Bunların başlıcaları Yevmü'l-Kıyame
(Kalkış, Diriliş Günü), el-Saa (Saat), Yevmü'l-Ahir (Son
Gün), el-Ahire (Gelecek Hayat), Yevmü'd-Din (Ceza Günü),
Yevmü'l-Hesap (Hesap Günü), Yevmü'l-Fası (Karar Günü),
Yevmü'l-Cem (Toplanma Günü), Yevmü'l-Hulud (Sonsuzluk, Sonsuzlaşma
Günü), Yevmü'l-Ba's (Diriliş Günü), Yevmü'l-Haşre (Pişmanlık
Günü), Yevmü't-Teğabün (Kusurların Ortaya Çıktığı
Gün), el-Karia (Şaşırtan Felaket), en-Naşiye (İnsanı
Dehşete Düşüren Felaket), et-Tamme (Herşeyi Kuşatan
Felaket), el-Hakka (Büyük Hakikat) ve el-Vakıa (Büyük Olay)'dır.
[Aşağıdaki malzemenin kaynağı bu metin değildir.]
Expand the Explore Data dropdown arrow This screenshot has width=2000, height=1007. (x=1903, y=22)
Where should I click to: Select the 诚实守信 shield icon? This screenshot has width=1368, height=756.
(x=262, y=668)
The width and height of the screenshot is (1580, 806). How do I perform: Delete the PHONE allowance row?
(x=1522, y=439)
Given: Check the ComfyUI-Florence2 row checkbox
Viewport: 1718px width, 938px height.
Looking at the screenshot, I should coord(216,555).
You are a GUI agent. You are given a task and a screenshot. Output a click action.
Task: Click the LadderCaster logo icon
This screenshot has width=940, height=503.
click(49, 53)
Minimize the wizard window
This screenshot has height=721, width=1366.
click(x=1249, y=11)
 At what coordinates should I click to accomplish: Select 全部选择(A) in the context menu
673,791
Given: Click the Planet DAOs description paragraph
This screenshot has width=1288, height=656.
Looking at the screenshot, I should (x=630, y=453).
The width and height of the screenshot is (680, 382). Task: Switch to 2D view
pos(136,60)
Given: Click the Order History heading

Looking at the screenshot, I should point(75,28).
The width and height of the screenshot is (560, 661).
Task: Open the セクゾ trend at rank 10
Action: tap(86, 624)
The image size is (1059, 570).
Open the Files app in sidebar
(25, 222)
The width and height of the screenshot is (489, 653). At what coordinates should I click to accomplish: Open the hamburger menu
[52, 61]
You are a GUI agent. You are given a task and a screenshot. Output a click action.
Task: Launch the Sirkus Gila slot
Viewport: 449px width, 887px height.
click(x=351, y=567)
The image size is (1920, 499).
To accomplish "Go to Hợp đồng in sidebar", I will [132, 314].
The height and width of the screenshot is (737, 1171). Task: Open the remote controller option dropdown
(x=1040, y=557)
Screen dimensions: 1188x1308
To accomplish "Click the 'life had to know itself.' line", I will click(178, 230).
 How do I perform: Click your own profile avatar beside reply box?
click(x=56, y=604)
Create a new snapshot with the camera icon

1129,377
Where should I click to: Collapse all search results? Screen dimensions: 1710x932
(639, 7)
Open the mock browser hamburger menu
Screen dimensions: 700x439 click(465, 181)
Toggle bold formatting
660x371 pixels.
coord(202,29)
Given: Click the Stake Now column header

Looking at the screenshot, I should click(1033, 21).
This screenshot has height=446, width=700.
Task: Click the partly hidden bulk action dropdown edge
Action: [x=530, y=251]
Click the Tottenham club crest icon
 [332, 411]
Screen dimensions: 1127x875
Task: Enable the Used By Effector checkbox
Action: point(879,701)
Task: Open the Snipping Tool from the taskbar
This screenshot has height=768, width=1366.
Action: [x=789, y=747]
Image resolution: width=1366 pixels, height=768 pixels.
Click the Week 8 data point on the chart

Bu isimler Kıyamet'in oluş biçimi ve sonuçlarına
ilişkin çeşitli nitelik ve yönlerini açığa çıkarmakta,
tanımlamaktadır.
Kıyamet, Allah inancından sonra İslam'ın
ikinci temel inancı olan Ahiret hayatının ilk
aşamasını oluşturur. Genel bir yok oluş ve
yeniden dirilişle birlikte gelişecek Haşr, Hesap, Mizan,
Cennet ve Cehennem gibi olaylar hep Kıyamet gününün gündem
içindedir. Bu nedenle Ahiret inancı, Kıyamet ve onunla
birlikte gelecek olaylara inançtan başka birşey değildir.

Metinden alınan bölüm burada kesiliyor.